I had not slept a wink the two previous nights. The south fork of the
Llano lay over twenty miles distant, and although it had ample water
two weeks before, one of the foremen and I rode through to it that
night to satisfy ourselves. The supply was found sufficient, and
before daybreak we were back in camp, arousing the outfits and
starting the herds. In the spring of 1878 the old military trail, with
its rocky sentinels, was still dimly defined from Nueces Canon north
to the McKinzie water-hole on the South Llano. The herds moved out
with the dawn. Thousands of the cattle were travel-sore, while a few
hundred were actually tender-footed. The evening before, as we came
out into the open country, we had seen quite a local shower of rain in
our front, which had apparently crossed our course nearly ten miles
distant, though it had not been noticeable during our night's ride.
The herds fell in behind one another that morning like columns of
cavalry, and after a few miles their stiffness passed and they led out
as if they had knowledge of the water ahead. Within two hours after
starting we crossed a swell of the mesa, when the lead herd caught a
breeze from off the damp hills to the left where the shower had fallen
the evening before. As they struck this rise, the feverish cattle
raised their heads and pulled out as if that vagrant breeze had
brought them a message that succor and rest lay just beyond. The point
men had orders to let them go, and as fast as the rear herds came up
and struck this imaginary line or air current, a single moan would
surge back through the herd until it died out at the rear. By noon
there was a solid column of cattle ten miles long, and two hours later
the drag and point men had trouble in keeping the different herds from
mixing. Without a halt, by three o'clock the lead foremen were turning
their charges right and left, and shortly afterward the lead cattle
were plunging into the purling waters of the South Llano. The rear
herds turned off above and below, filling the river for five miles,
while the hollow-eyed animals gorged themselves until a half dozen
died that evening and night.

Leaving orders with the foremen to rest their herds well and move out
half a day apart, I rode night and day returning to Uvalde. Catching
the first stage out, I reached San Antonio in time to overtake Major
Hunter, who was awaiting the arrival of the last beef herd from the
lower country, the three lead ones having already passed that point.
All trail outfits from the south then touched at San Antonio to
provision the wagons, and on the approach of our last herd I met it
and spent half a day with it,--my first, last, and only glimpse of our
heavy beeves. They were big rangy fellows many of them six and seven
years old, and from the general uniformity of the herd, I felt proud
of the cowman that my protege and active partner had developed into.
Major Hunter was anxious to reach home as soon as possible, in order
to buy in our complement of northern wintered cattle; so, settling
our business affairs in southern Texas, the day after the rear beeves
passed we took train north.

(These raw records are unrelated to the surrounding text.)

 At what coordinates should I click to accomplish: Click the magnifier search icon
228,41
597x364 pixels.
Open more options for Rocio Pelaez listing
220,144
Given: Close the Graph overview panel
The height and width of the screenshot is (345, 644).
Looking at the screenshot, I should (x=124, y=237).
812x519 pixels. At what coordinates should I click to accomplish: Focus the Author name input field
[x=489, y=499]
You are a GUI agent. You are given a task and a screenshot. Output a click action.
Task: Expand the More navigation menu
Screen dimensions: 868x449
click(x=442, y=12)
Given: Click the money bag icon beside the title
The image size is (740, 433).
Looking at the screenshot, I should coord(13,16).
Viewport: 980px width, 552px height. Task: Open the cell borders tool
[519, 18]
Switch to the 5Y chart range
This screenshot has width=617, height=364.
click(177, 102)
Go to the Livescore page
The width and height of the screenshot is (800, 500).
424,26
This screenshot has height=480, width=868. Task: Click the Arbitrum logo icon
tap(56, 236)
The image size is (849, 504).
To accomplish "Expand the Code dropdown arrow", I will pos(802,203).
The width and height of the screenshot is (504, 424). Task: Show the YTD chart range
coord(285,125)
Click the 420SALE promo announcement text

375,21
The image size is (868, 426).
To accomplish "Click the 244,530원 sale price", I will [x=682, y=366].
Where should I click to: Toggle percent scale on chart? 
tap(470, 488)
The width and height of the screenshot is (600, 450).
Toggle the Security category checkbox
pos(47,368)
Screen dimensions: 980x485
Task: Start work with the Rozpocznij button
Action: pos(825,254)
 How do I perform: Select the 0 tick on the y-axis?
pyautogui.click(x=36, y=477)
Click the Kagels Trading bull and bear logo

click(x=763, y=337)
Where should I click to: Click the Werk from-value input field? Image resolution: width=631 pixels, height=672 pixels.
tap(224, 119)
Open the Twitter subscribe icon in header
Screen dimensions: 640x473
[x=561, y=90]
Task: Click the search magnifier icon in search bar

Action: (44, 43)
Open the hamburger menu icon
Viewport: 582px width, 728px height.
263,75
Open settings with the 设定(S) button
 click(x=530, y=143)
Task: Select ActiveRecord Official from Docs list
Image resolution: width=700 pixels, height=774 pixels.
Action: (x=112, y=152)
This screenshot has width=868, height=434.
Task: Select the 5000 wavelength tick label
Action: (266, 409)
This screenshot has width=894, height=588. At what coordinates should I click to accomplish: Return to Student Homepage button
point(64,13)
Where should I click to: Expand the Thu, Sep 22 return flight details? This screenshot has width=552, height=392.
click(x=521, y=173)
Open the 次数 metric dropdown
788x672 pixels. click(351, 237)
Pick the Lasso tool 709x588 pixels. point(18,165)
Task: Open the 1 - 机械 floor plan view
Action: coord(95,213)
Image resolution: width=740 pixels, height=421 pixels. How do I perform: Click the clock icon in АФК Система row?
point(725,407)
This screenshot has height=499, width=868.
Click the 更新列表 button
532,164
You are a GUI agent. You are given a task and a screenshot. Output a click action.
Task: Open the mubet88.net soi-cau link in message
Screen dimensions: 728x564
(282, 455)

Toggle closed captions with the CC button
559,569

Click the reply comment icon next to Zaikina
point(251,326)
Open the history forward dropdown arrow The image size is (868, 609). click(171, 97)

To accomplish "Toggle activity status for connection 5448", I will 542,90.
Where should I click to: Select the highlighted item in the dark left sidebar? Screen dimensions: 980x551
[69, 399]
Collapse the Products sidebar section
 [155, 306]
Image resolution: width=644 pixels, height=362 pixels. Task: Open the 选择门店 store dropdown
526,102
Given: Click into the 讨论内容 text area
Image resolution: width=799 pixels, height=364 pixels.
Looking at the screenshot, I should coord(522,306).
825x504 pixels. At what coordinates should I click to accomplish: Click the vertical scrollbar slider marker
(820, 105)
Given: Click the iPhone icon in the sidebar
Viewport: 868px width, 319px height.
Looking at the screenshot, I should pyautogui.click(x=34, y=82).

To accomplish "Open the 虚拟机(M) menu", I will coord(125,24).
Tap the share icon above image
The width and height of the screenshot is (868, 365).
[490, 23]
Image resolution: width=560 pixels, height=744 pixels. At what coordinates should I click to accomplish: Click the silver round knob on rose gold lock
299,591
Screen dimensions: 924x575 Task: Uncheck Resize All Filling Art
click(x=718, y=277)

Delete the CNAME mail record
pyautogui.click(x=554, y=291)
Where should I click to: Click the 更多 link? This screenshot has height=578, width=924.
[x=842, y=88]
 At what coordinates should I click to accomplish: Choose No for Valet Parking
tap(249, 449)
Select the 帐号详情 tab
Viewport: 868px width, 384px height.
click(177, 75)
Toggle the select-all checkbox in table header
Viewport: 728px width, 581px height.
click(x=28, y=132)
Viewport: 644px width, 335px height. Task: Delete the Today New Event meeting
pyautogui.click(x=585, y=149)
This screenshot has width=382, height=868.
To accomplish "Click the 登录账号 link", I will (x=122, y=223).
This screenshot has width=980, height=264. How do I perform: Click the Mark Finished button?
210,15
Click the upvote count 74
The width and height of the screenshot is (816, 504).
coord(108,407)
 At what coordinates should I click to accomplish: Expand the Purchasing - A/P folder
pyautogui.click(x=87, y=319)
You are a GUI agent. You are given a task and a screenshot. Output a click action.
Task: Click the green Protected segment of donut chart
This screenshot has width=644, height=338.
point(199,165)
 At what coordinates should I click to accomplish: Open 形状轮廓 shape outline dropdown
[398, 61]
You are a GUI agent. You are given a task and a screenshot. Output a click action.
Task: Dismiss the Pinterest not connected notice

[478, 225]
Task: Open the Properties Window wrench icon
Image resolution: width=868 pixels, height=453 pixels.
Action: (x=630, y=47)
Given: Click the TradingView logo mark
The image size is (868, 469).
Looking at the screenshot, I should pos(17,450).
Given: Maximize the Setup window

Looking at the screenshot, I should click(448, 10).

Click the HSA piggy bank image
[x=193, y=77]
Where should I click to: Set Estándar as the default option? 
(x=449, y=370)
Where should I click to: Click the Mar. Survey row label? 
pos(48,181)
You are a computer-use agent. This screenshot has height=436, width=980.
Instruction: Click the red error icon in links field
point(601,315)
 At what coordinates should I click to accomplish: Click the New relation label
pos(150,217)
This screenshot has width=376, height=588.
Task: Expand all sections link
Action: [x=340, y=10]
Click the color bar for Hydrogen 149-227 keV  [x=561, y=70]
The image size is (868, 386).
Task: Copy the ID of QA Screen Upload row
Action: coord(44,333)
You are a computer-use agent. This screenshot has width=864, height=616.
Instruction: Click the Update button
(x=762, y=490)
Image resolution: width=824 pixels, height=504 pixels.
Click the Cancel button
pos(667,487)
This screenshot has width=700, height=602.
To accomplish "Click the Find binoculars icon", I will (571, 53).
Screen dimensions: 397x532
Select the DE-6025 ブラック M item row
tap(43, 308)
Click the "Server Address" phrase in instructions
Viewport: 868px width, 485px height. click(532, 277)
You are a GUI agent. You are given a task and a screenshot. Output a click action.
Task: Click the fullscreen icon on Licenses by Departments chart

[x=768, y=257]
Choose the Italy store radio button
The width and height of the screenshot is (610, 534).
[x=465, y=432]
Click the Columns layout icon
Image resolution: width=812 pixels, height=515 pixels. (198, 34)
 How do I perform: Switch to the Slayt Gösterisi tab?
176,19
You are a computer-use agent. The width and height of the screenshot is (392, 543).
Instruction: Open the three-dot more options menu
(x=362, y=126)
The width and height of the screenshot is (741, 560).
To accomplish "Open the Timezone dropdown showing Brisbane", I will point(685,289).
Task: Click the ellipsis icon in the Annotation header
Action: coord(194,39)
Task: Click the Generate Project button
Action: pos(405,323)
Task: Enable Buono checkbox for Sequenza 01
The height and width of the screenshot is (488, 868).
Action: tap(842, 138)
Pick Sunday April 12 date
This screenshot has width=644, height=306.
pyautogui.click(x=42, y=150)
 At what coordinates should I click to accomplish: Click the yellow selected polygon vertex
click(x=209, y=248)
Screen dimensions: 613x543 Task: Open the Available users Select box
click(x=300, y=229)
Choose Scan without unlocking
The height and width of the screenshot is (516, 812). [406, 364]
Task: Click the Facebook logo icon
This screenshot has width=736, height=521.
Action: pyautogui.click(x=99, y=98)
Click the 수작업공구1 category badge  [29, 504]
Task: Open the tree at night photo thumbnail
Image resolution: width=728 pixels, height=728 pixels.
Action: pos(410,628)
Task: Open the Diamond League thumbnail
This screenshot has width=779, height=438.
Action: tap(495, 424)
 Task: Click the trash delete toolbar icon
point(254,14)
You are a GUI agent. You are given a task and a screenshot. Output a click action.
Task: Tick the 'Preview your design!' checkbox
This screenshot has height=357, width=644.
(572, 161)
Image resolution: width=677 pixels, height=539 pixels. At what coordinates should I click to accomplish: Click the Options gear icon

I stopped in the central part of
the State, joining Edwards riding night and day in covering his
appointments to receive cattle; and when the last trail herd moved out
from the Colorado River there were no regrets.

Hastening on home, on my arrival I was assured by my ranch foreman
that he could gather a trail herd in less than a week. My saddle stock
now numbered over a thousand head, one hundred of which were on the
Double Mountain ranch, seven remudas on the trail, leaving available
over two hundred on the Clear Fork. I had the horses and cattle, and
on the word being given my ranch foreman began gathering our oldest
steers, while I outfitted and provisioned a commissary and secured
half a dozen men. On the morning of the seventh day after my arrival,
an individual herd, numbering thirty-five hundred, moved out from the
Clear Fork, every animal in the straight ranch brand. An old trail
foreman was given charge, Dodge City was the destination, and a finer
herd of three-year-olds could not have been found in one brand within
the boundaries of the State. This completed our cattle on the trail,
and a breathing spell of a few weeks might now be indulged in, yet
there was little rest for a cowman. Not counting the contracts to the
Indian Bureau, sublet to others, and the northern wintered beeves,
we had, for the firm and individually, seventeen herds, numbering
fifty-four thousand five hundred cattle on the trail. In order to
carry on our growing business unhampered for want of funds, the firm
had borrowed on short time nearly a quarter-million dollars that
spring, pledging the credit of the three partners for its repayment.
We had been making money ever since the partnership was formed, and
we had husbanded our profits, yet our business seemed to outgrow our
means, compelling us to borrow every spring when buying trail herds.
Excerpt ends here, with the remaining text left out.